I was teaching at the University of Iowa during the mid-1990s when Monsanto first brought out crops that were genetically engineered to survive strong doses of their patented pesticide Roundup. The crops, called Roundup Ready, seemed like a kind of Frankenfood to me – how could farmers agree to put down crops that were engineered to absorb even heavier doses of poison than the ones they were already using? I started to make a movie with a friend about this – I remember scouting fields filled with Roundup Ready crops with him – but then I got a job in NYC and left the Midwest.
My alarm at the introduction of Roundup Ready crops was catalyzed to a certain extent by one of the first experiences that I had when I arrived in Iowa. I was staying in a guest house for a few weeks before finding an apartment. This was a beautiful 19th century building that once used to be a courthouse for the town. It had been converted into a guesthouse recently, and there were few other people staying in the building. One day I met a couple who had taken up residency briefly while the husband was cared for the university hospital. They were farmers. Half the husband’s face had been eaten away by cancer – he was difficult to look at. He looked like one of the war victims in Ernst Friedrich’s great Dadaist anti-war polemic War Against War. During one of our conversations, he told me that he had had no idea of the dangers of pesticides when he was younger. He used to handle them with his bare hands. Now he was a grim casualty of the U.S.’s fossil fuel-based industrial agricultural complex.
Shortly after meeting this man, I began teaching a course on the social construction of nature in the Iowa English department. Reading Rachel Carson’s Silent Spring for the first time, I realized that the farmer I had encountered at the guest house was not anomalous or foolhardy, that farmers had been told that pesticides like DDT were perfectly safe. When such pesticides came out, ordinary people (as well as the scientists who created them) had little understanding of the deadly effects of prolonged exposure to such toxic chemicals.
Signs of the impact of industrial agriculture were everywhere. No one drank water straight from the tap as people tend to do in NYC. Instead, there were carbon-activated water filtration machines in all supermarkets. This is because the city’s water supply is contaminated with run-off from huge hog lots. By run-off I mean effluent from the gigantic lakes of pig shit that are an inescapable feature of industrial farming. The water is also filled with fertilizer and pesticide residues. During the time that I was at the university, handfuls of women professors came down with breast cancer each year. While some said that this was because the demographic was highly educated and thus more likely to get tested and diagnosed, I couldn’t put that farmer with the caved-in face out of my mind.
With this background experience, then, I was profoundly unnerved to learn about the introduction of Roundup Ready and later – about Monsanto Round Up lawsuit. Leaving Iowa was sad on all sorts of levels, but I have to admit that it felt to a certain extent like an evacuation from a toxic waste dump.
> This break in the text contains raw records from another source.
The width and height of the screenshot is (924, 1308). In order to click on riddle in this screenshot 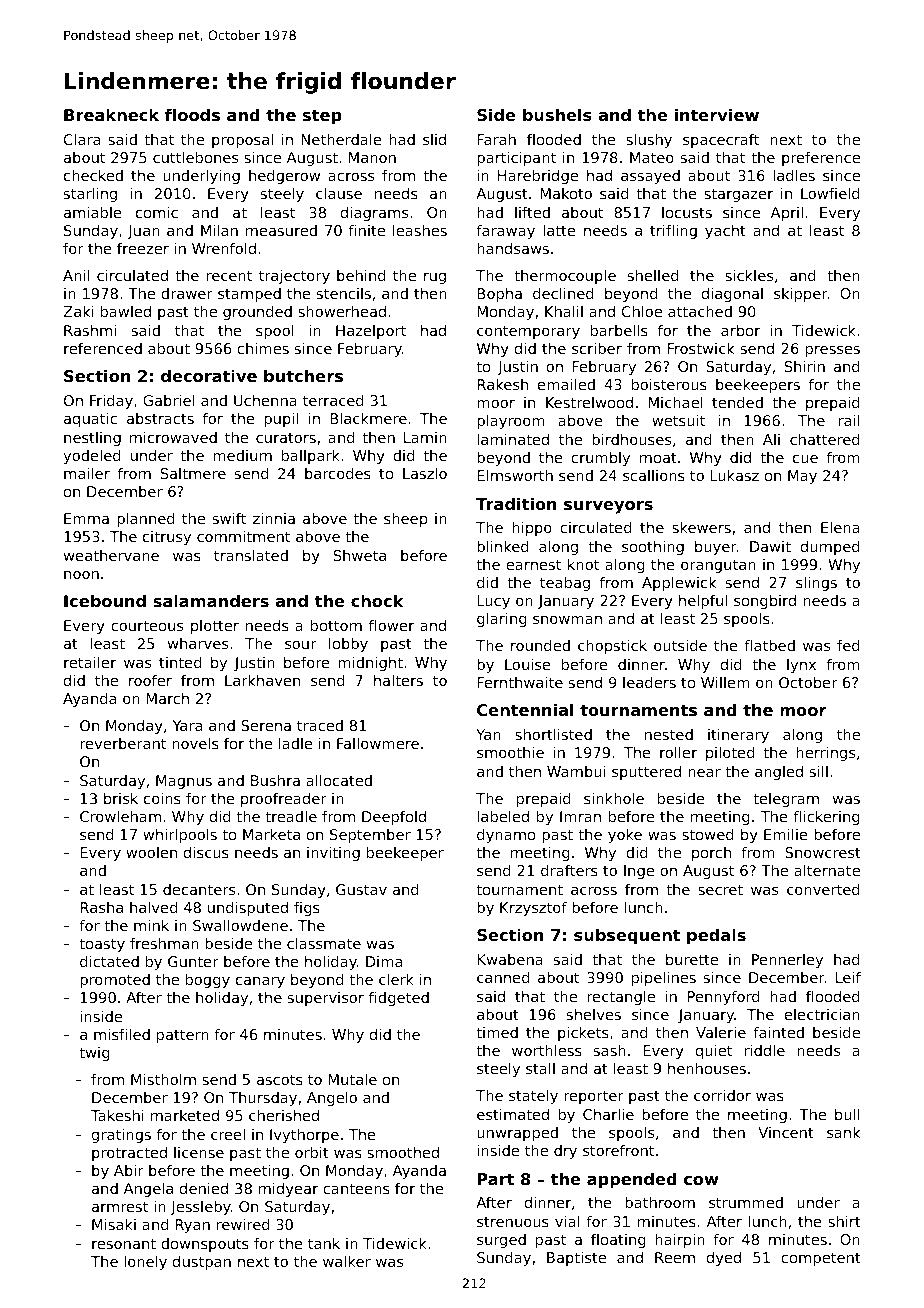, I will do `click(765, 1050)`.
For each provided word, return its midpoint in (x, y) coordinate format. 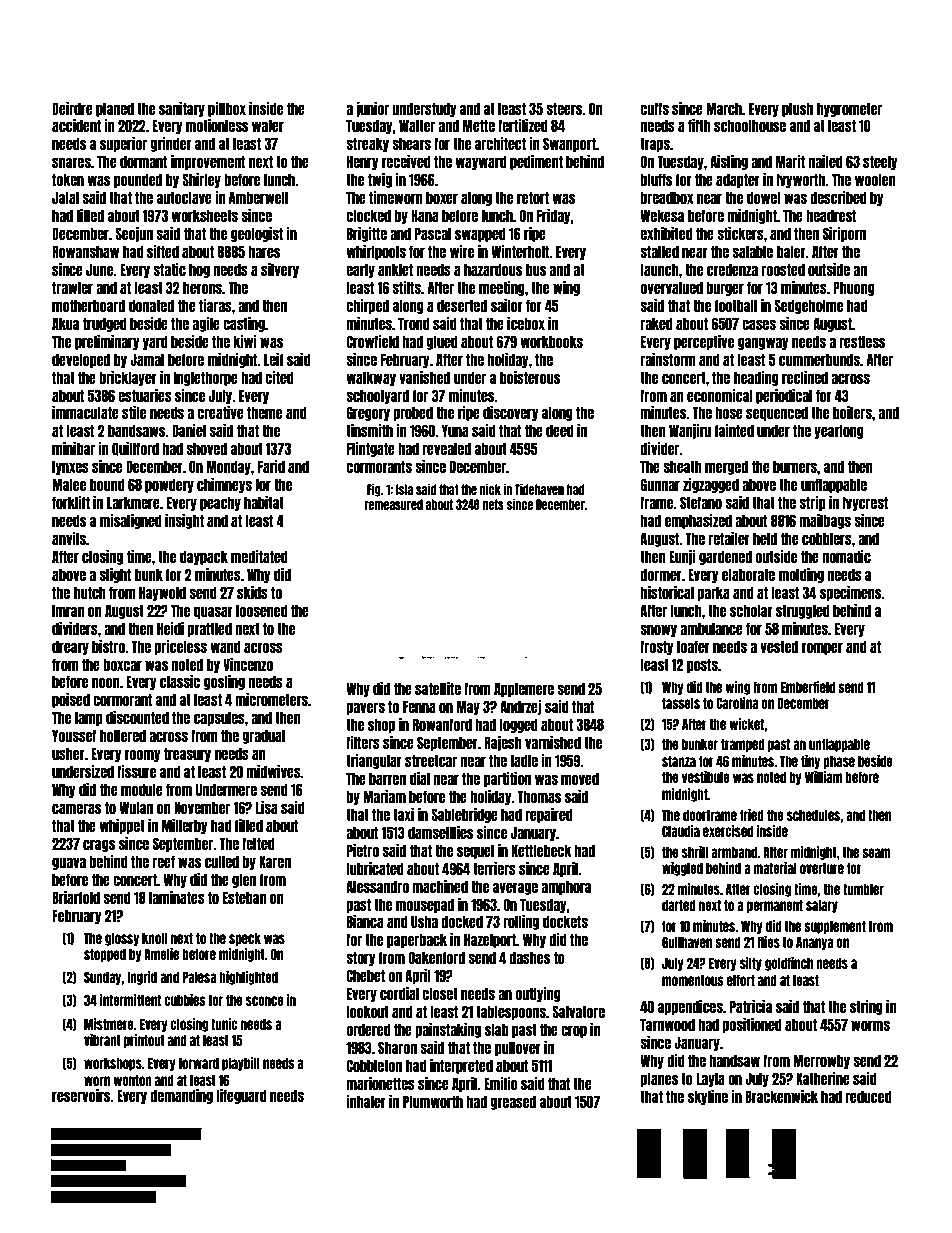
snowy (658, 630)
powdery (169, 485)
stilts (406, 287)
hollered (123, 735)
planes (659, 1079)
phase (839, 762)
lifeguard (241, 1096)
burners (795, 466)
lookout (367, 1011)
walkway (371, 378)
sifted (163, 251)
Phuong (854, 288)
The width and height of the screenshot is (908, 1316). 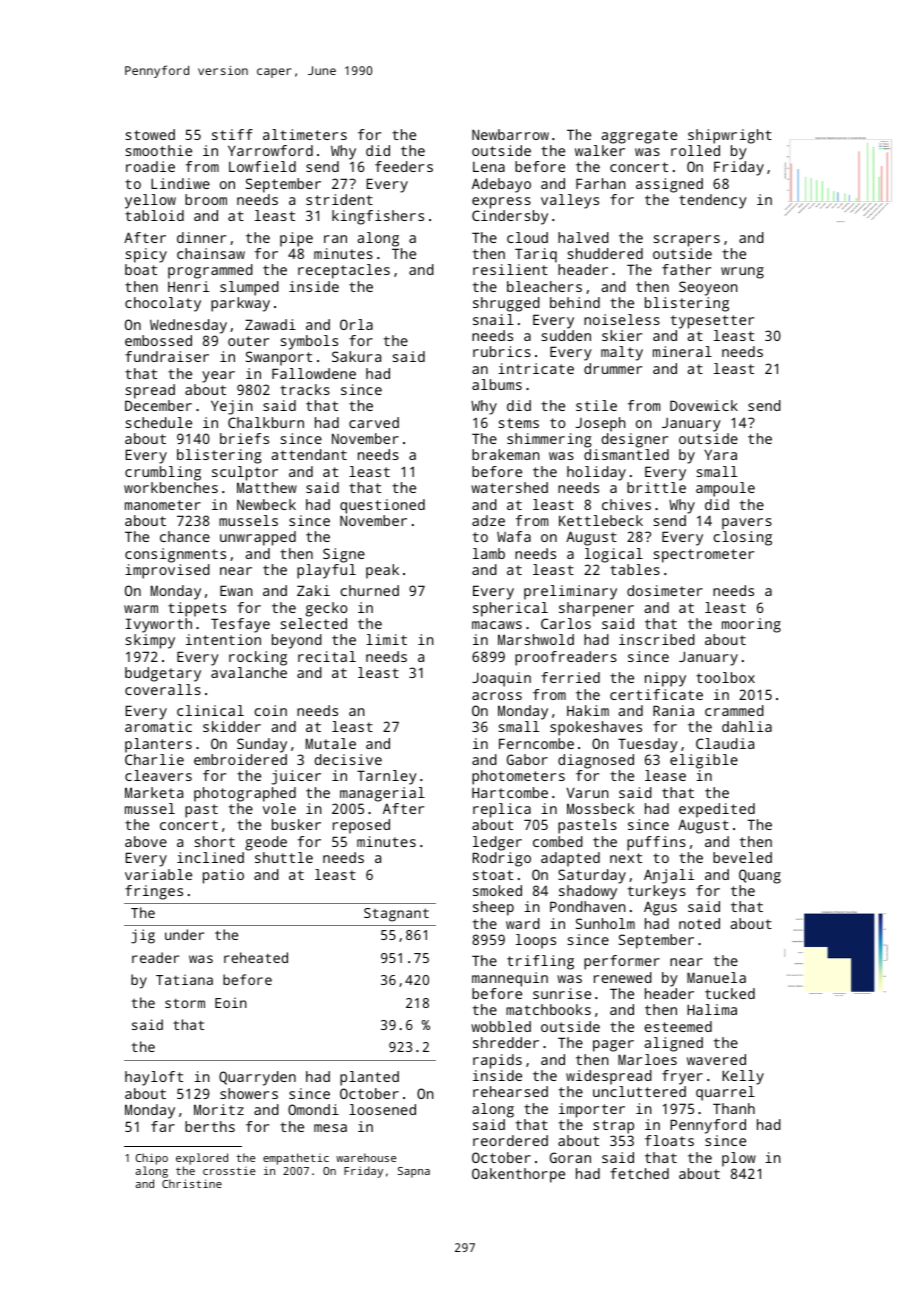 I want to click on Swanport, so click(x=279, y=358).
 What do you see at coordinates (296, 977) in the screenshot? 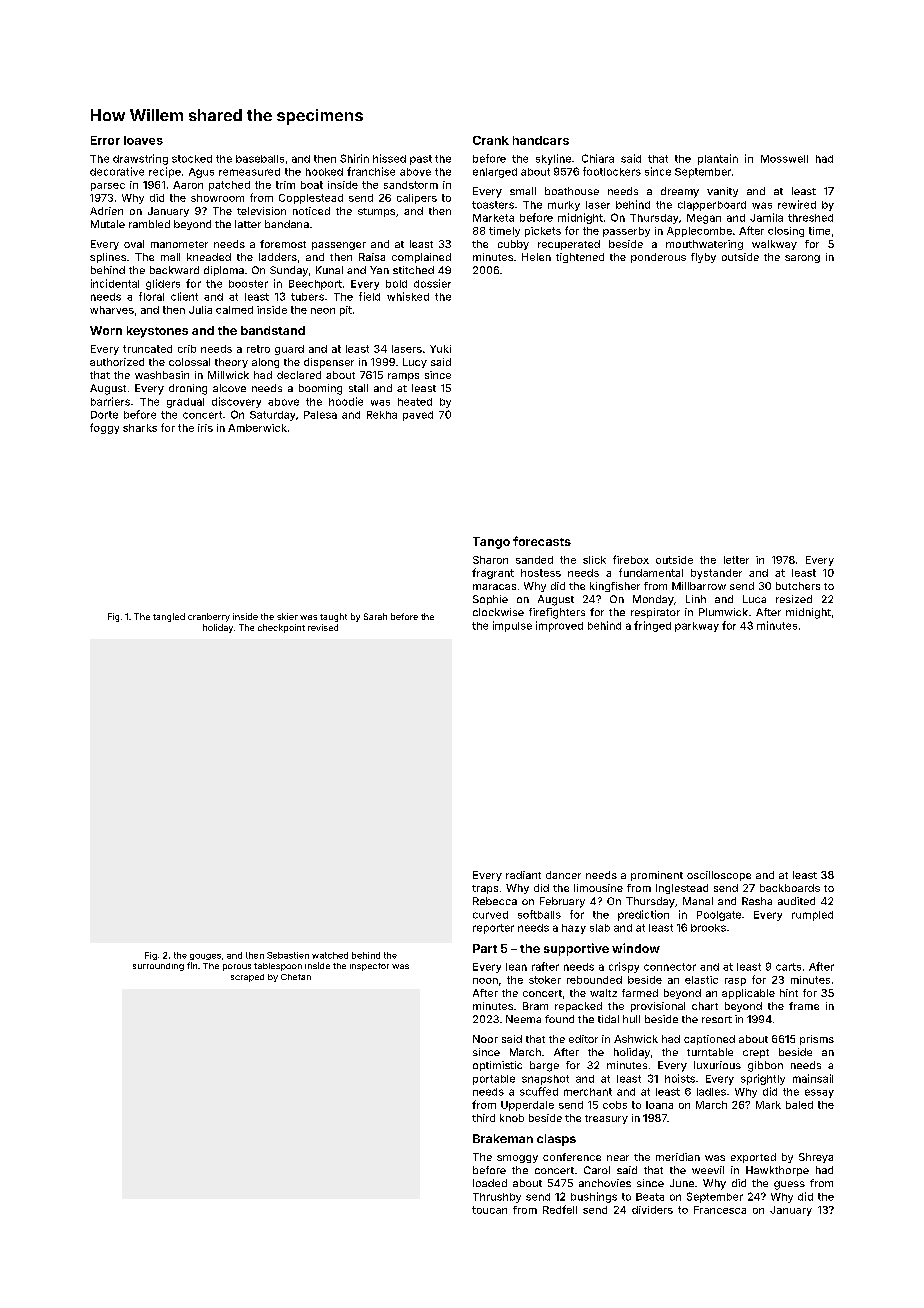
I see `Chetan` at bounding box center [296, 977].
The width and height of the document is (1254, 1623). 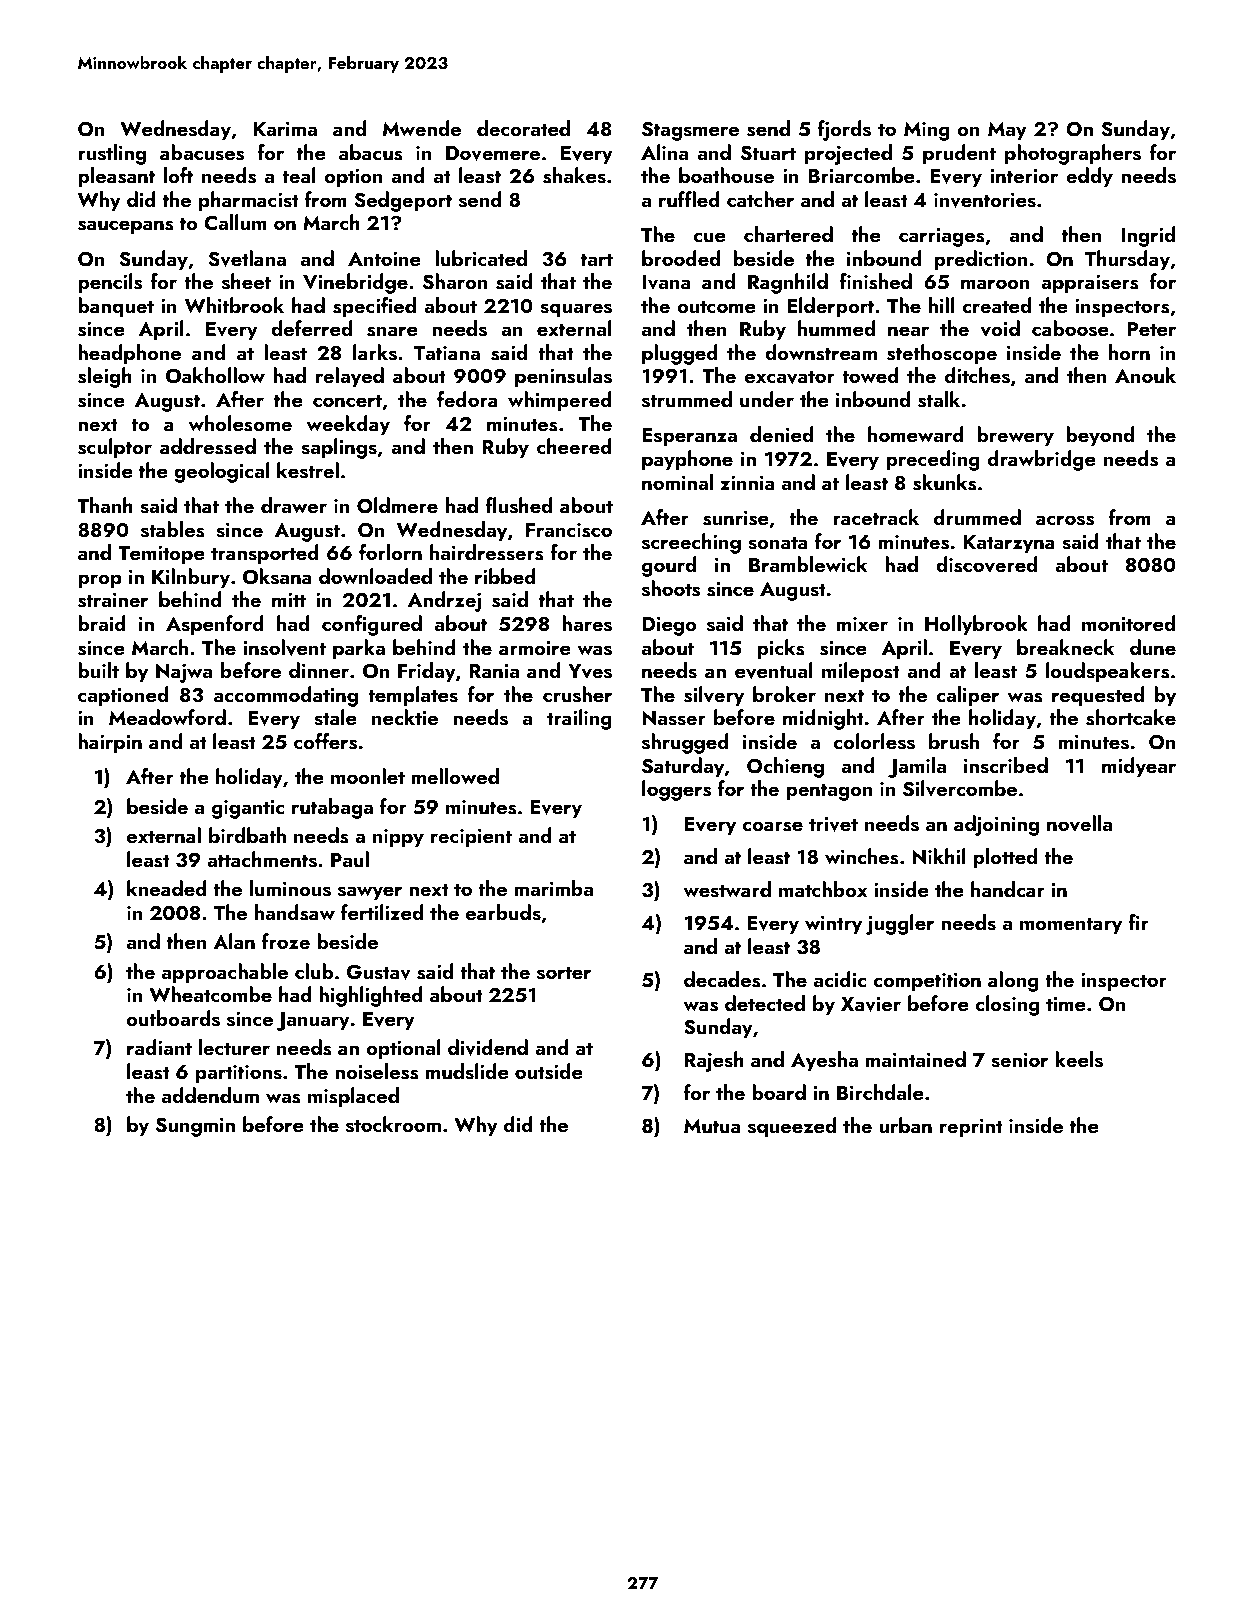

Now I’ve learned that there’s another turn of the screw to this story. An unnerving recent article in the New York Times has just documented the evolution of Roundup Ready-resistant super-weeds. These weeds have evolved in the ten years since I witnessed the pesticide-GMO crop combination being introduced in Iowa and other parts of the farming belt. As the image to the right makes clear, there are now large swaths of the country where pesticide-resistant super-weeds have taken hold, making farming using methods developed over the last twenty years nearly impossible. Some of these weeks, like pigweed, grow to be the same height as corn and are so sturdy that they can damage steel harvesting equipment.
With some historical perspective, it seems that we’ve been conducting a giant experiment in how to breed super-powerful weeds. Apparently the Roundup Ready combo allowed farmers to relatively environmentally friendly no-till agricultural techniques, and so it perhaps seemed like a good idea at the time. But now those farmers are having to return to highly ecologically disruptive techniques of plowing the fields up in order to rip up the new super-weeds. Surely this outcome could have been foreseen. When you spread fields around this massive country with the same pesticide, you inevitably breed weeds that are resistant to such pesticides. We’ve essentially committed ourselves to an arms race with nature, but our increasingly sophisticated technology is backfiring because it simply produces more sophisticated, more dangerous natural antagonists. It’s like something out of a comic book: the arch-enemy who absorbs whatever power and weapon you throw at him, turning those same weapons back around on the do-gooders and threatening them with extinction.
I’ll give the last word to Bill Freese, science policy analyst for the D.C.-based Center for Food Safety: “The biotech industry is taking us into a more pesticide-dependent agriculture when they’ve always promised, and we need to be going in, the opposite direction.”